Whenever the startup world heats up, there are many more new entrants. We’re once again in the part of the cycle where there are an abundance of new companies being started. While there are plenty of unique ones, there are a much larger number of “me toos” and “fast followers”. While VCs love to put this on entrepreneurs (for not being innovative / creative enough) and entrepreneurs love to put this on VCs (for just funding me too like things), this isn’t really anyone’s fault as it’s the natural cycle of things and has been going on forever (see Clay Christensen’s excellent “The Innovator’s Dilemma: When New Technologies Cause Great Firms to Fail” for the classic examples of this.)
I’ve worked with many entrepreneurs who have spent an enormous amount of time thrashing with the issues of competition. Sometimes I’ve been on the winning team and sometimes I’ve been on the losing team. This experience has helped me develop a pretty clear view on how to think about competition that I regularly use. Following are a set of topics – which I’ll write more about in the coming weeks – that nicely summarize my philosophy.
There is an age old VC cliche that the market leader gets most of the rewards, #2 gets enough to be interesting, #3 might make a little money, and all of the rest are irrelevant. This cliche strongly informs my perspective and you’ll see it woven through what I’ll write about.
I’m especially focused on the evolution over time of competitive responses. Nothing stays static and the software / Internet industry is one of the most vigorously competitive in the history of man. There are an increasing number of externalities – such as government regulation and patent strategies (both NPEs/trolls and big company patent thickets) that occasionally get focused on but in my experience are not what actually matters. More specifically, I think that if the government completely left the software / Internet industry alone and software patents were abolished, the software / Internet industry would have even more vibrant competition.

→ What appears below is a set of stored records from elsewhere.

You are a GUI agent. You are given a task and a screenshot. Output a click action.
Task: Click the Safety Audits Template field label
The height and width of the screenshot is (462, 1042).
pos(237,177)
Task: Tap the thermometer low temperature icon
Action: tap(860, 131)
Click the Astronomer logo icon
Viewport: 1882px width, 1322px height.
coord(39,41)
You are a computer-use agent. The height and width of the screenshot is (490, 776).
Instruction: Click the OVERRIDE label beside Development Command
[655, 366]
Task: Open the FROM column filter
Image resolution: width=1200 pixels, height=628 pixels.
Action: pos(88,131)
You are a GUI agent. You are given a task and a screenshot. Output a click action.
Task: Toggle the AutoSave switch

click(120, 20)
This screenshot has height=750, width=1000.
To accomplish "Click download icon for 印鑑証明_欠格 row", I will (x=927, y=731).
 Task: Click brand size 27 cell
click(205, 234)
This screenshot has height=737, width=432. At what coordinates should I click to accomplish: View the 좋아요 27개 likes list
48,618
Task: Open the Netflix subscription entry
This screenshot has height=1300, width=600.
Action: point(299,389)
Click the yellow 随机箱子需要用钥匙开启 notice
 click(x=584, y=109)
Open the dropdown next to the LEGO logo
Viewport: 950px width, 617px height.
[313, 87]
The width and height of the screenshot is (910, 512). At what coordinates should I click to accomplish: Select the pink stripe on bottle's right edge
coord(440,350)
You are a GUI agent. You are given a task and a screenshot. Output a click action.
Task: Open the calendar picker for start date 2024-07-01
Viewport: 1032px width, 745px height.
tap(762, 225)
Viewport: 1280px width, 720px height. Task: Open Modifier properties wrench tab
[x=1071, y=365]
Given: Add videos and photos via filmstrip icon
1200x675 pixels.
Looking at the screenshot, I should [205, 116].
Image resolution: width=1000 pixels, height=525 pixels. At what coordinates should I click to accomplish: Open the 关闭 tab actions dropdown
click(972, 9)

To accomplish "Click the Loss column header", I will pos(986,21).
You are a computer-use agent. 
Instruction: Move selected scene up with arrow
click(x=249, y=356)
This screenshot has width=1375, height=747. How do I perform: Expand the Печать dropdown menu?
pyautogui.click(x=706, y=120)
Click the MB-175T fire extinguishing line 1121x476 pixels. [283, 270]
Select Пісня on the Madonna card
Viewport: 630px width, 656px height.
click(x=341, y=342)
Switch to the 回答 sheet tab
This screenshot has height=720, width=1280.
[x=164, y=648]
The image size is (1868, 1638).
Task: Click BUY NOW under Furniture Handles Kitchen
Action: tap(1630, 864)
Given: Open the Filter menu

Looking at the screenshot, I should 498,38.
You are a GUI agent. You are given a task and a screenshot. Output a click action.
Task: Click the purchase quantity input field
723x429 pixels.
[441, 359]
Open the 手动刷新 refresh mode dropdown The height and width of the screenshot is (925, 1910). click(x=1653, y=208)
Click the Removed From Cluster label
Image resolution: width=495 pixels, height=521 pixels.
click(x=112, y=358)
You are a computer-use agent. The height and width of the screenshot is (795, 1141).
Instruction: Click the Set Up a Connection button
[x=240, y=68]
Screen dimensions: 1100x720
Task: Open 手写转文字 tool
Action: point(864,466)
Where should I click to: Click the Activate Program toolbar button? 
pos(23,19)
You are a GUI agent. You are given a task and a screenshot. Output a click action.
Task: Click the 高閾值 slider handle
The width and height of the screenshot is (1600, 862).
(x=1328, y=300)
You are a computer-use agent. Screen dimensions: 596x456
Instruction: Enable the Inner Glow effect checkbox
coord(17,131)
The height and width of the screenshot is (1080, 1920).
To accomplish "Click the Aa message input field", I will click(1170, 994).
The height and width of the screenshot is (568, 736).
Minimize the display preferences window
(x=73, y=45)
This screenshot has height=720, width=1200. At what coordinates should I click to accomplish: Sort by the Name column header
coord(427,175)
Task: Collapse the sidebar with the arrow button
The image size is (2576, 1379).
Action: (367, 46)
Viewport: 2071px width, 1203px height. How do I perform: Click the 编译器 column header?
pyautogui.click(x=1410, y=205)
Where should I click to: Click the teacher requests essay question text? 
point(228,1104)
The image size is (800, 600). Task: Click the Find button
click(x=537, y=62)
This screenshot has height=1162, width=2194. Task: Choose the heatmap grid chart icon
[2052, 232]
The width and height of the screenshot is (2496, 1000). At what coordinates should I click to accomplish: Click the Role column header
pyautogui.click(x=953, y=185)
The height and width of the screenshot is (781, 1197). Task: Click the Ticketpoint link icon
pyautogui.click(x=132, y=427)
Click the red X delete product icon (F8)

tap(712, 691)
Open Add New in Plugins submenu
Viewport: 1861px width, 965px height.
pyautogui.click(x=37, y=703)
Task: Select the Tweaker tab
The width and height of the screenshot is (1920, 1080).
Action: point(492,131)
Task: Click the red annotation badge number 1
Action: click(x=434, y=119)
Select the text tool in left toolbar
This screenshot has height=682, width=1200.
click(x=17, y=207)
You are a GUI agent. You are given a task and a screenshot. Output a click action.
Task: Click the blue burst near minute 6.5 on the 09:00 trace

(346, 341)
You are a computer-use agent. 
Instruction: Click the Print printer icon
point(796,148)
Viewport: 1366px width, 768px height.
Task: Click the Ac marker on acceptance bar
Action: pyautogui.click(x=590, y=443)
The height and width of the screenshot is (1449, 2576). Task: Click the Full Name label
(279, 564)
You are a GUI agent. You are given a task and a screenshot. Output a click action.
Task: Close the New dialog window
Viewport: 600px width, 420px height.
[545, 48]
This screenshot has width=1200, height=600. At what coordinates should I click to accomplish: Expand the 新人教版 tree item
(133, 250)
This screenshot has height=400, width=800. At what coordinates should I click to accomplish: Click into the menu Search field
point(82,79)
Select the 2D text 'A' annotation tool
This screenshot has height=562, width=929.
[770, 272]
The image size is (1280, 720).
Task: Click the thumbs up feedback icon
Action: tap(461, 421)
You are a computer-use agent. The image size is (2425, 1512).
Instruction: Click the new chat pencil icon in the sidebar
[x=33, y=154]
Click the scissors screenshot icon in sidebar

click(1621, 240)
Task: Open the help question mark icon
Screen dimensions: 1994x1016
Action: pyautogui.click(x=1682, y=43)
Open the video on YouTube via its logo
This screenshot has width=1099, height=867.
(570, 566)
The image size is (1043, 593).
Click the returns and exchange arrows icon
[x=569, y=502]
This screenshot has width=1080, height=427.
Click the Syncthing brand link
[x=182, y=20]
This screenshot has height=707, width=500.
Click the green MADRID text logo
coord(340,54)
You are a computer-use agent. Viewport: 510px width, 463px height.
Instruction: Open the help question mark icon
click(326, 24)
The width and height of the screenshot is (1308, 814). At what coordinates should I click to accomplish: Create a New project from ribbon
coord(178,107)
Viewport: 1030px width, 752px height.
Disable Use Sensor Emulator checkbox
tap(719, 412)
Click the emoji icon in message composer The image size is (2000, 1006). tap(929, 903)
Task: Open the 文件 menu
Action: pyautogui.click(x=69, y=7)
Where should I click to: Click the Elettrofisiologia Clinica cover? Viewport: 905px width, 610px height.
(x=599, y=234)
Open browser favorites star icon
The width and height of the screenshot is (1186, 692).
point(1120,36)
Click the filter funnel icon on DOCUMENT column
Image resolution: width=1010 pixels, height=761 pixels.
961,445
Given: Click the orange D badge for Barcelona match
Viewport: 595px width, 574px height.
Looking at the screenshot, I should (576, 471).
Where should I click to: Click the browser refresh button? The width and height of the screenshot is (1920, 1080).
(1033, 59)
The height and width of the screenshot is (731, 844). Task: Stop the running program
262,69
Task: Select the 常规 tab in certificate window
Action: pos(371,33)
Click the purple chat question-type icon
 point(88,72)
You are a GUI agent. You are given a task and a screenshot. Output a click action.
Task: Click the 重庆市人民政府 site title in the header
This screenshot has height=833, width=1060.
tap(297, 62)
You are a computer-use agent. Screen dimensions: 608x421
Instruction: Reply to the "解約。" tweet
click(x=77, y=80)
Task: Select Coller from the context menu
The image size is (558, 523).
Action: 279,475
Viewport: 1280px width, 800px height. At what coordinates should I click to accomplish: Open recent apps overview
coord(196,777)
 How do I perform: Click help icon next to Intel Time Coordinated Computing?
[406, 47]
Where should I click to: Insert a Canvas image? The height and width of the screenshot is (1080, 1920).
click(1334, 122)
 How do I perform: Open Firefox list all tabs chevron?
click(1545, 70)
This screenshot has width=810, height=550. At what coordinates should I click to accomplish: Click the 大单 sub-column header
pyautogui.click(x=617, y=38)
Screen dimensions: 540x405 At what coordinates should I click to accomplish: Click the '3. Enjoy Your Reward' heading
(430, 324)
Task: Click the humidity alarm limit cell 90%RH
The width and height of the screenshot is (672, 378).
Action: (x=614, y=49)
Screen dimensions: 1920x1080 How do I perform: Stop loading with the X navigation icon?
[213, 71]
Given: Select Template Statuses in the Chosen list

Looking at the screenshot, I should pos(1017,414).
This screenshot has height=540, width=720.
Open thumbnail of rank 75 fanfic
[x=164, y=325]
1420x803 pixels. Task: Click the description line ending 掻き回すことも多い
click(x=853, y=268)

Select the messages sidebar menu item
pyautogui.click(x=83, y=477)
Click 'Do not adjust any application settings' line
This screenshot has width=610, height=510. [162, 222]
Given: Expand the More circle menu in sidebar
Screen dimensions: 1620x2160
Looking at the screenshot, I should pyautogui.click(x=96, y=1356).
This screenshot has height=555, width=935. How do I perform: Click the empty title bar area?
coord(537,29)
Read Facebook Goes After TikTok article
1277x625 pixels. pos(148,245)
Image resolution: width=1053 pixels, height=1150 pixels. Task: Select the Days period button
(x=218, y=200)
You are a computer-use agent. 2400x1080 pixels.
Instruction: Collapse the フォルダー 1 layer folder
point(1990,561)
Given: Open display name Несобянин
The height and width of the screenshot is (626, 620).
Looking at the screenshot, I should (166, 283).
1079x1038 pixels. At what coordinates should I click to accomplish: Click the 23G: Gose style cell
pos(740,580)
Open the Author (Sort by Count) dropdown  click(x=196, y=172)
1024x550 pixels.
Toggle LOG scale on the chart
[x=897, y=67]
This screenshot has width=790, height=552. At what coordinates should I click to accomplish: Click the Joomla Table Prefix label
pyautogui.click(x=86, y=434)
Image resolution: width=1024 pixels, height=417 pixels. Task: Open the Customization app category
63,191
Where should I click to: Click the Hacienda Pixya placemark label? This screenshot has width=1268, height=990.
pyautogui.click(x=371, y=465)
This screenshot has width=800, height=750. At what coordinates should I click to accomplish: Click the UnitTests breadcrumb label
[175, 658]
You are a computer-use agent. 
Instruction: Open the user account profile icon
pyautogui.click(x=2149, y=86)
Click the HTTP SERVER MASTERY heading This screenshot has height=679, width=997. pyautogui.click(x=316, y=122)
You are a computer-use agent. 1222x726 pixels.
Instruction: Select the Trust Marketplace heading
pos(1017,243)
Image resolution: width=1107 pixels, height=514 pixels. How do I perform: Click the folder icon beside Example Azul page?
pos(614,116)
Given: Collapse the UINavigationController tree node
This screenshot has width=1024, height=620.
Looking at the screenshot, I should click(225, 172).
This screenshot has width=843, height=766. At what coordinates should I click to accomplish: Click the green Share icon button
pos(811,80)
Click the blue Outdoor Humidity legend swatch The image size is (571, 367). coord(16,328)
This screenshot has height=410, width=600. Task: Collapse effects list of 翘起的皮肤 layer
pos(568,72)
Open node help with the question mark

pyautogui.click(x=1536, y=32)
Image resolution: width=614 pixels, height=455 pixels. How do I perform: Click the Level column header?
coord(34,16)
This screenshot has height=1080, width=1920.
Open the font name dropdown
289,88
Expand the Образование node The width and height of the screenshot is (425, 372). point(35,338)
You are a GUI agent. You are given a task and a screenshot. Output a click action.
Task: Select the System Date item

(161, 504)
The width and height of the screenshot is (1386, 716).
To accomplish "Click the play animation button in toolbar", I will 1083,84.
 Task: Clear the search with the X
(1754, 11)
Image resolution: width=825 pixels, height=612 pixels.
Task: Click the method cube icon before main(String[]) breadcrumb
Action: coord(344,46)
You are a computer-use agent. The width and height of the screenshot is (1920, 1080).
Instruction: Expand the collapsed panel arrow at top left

I’ll try to stay out of politics in the upcoming posts since I don’t think entrepreneurs can do much, especially at the early stages of their companies, about these externalities. Instead, I’ll focus on the things that I think really matter and can make or break a company in the first five years of its life.
Of course, like all blog series, I’d love any comments and feedback, especially if you disagree with me, as that’s the best way for me to continue to evolve my thinking.